We assume that an analysis of how Jungian theorists think about the female gender is crucial; important notions of individuality arise from feminist themes of alterity and analysis of the distinct ways humans are embedded in the real world. Similarly Jung’s ideas of individuation are crucial to the theories and practice of the analyst or Jungian commentator in the real application to people delving into living solutions.’
We approached various feminists on the IAJS list and asked for short comment – 300-500 words – on this issue.
We have been fortunate in having the following women, all of them either clinicians, and/or theoreticians and academics who are also IAJS members, and who take a variety of positions in response to this broad statement (you might care to look at their works in anticipation):
Robin McCoy Brooks is a Jungian psychoanalyst practicing in Seattle, Washington USA and one of the founding members of the New School for Analytical Psychology www.nsanpsy.com .
Cheryl Fuller (PhD): Cheryl is a clinical psychologist and Jungian psychotherapist in private practice on the coast of Maine. She has written about Medea and feminism. Presently her research is in fat studies, weight bias, women’s bodies, and the so-called war on obesity as a moral panic and cultural complex.
Frances Gray (PhD) is an Honorary Senior Research Fellow in Philosophy in the School of History, Philosophy, Religion and Classics at the University of Queensland, Australia. Dr Gray is author of ‘Jung, Irigaray, Individuation: Philosophy, Analytical Psychology, and the Question of the Feminine’ [Routledge 2007] and more recently, ‘Cartesian Philosophy and the Flesh: Reflections on incarnation in analytical psychology’ [Routledge 2013].
Elizabeth Nelson (PhD) is Core Faculty and Dissertation Policy Director at Pacifica Graduate Institute. She is co-author of The Art of Inquiry (Spring, 2005) and author of Psyche’s Knife (Chiron, 2012) in which she “stuck to the image” of the knife in the tale of Eros and Psyche to challenge traditional notions of gender, love, and power.

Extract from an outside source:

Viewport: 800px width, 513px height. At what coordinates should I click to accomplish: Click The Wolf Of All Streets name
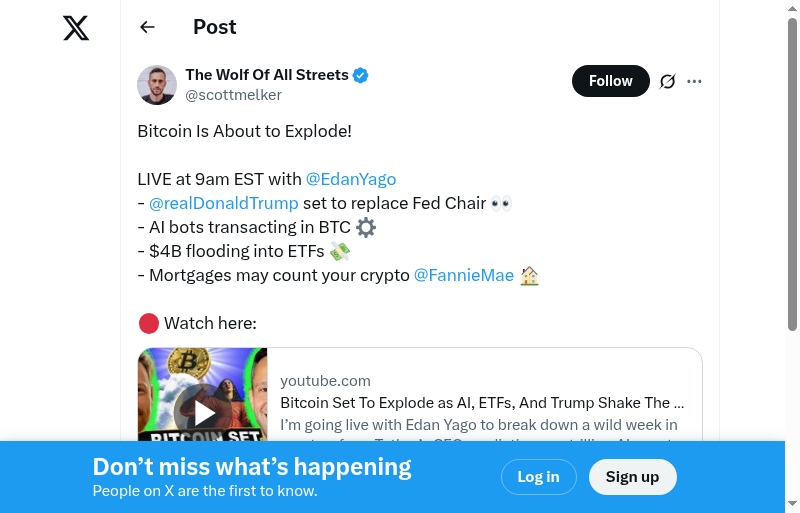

Ginette Paris, (PhD) is core faculty at Pacifica Graduate Institute. She is the author of several books, the most recent: Wisdom of the Psyche: Depth Psychology after Neuroscience (Routledge 2010) and Heartbreak: New Approaches to Healing (Mill City Press 2011), conjoin depth psychology with insights from neuroscience. She teaches and lectures in Jungian approaches, as well as the theory and practice of Archetypal Psychology
Susan Rowland (PhD) is Chair of MA Engaged Humanities at Pacifica Graduate Institute and was formerly Professor of English and Jungian Studies in London. She is author of several books, including JUNG: A FEMINIST REVISION, and is currently working on archetypes in women’s detective fiction as well as gender in The Red Book.

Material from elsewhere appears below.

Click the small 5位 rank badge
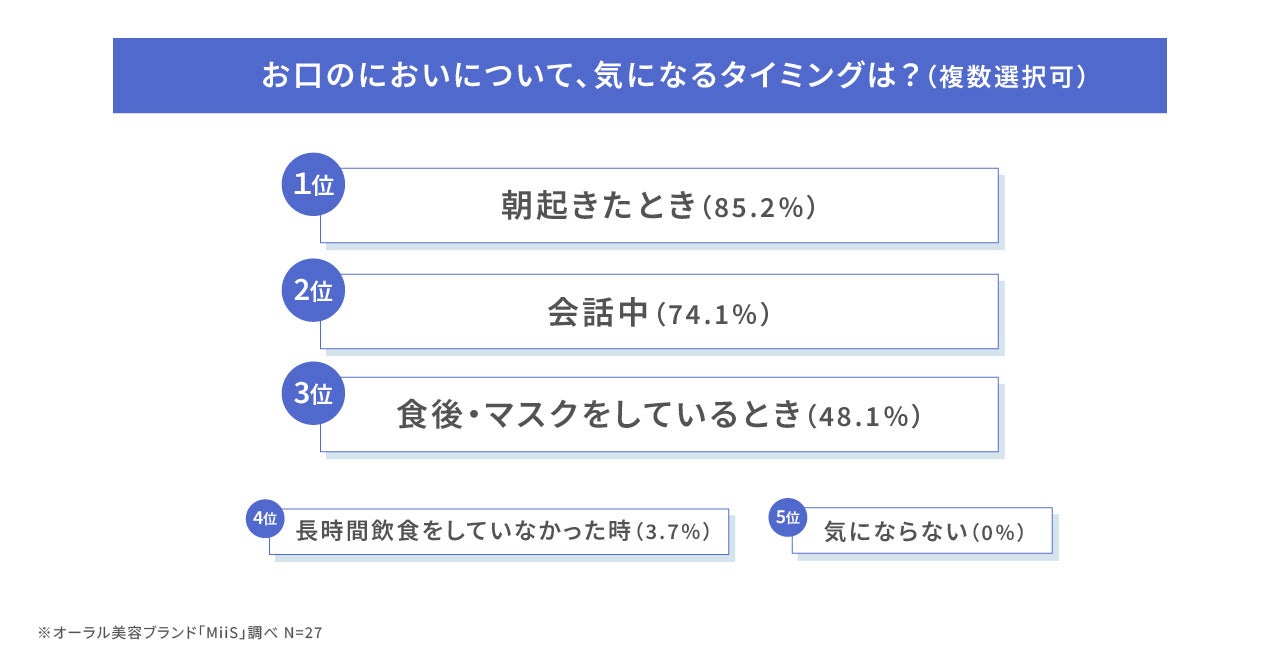Viewport: 1280px width, 670px height. click(x=787, y=517)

Moderator: Leslie Gardner (PhD) recently published ‘Rhetorical Investigations: GB Vico and CG Jung’ (Routledge 2013), and co-edited a volume with Luke Hockley, ‘House: the wounded healer on television’ (Routledge 2010); she is author of a chapter in ‘Jung and Science’ edited by Raya Jones (Routledge 2014 upcoming). Leslie is a graduate of University of Essex ‘Centre for Psychoanalytic Studies’, and runs an international literary agency in London.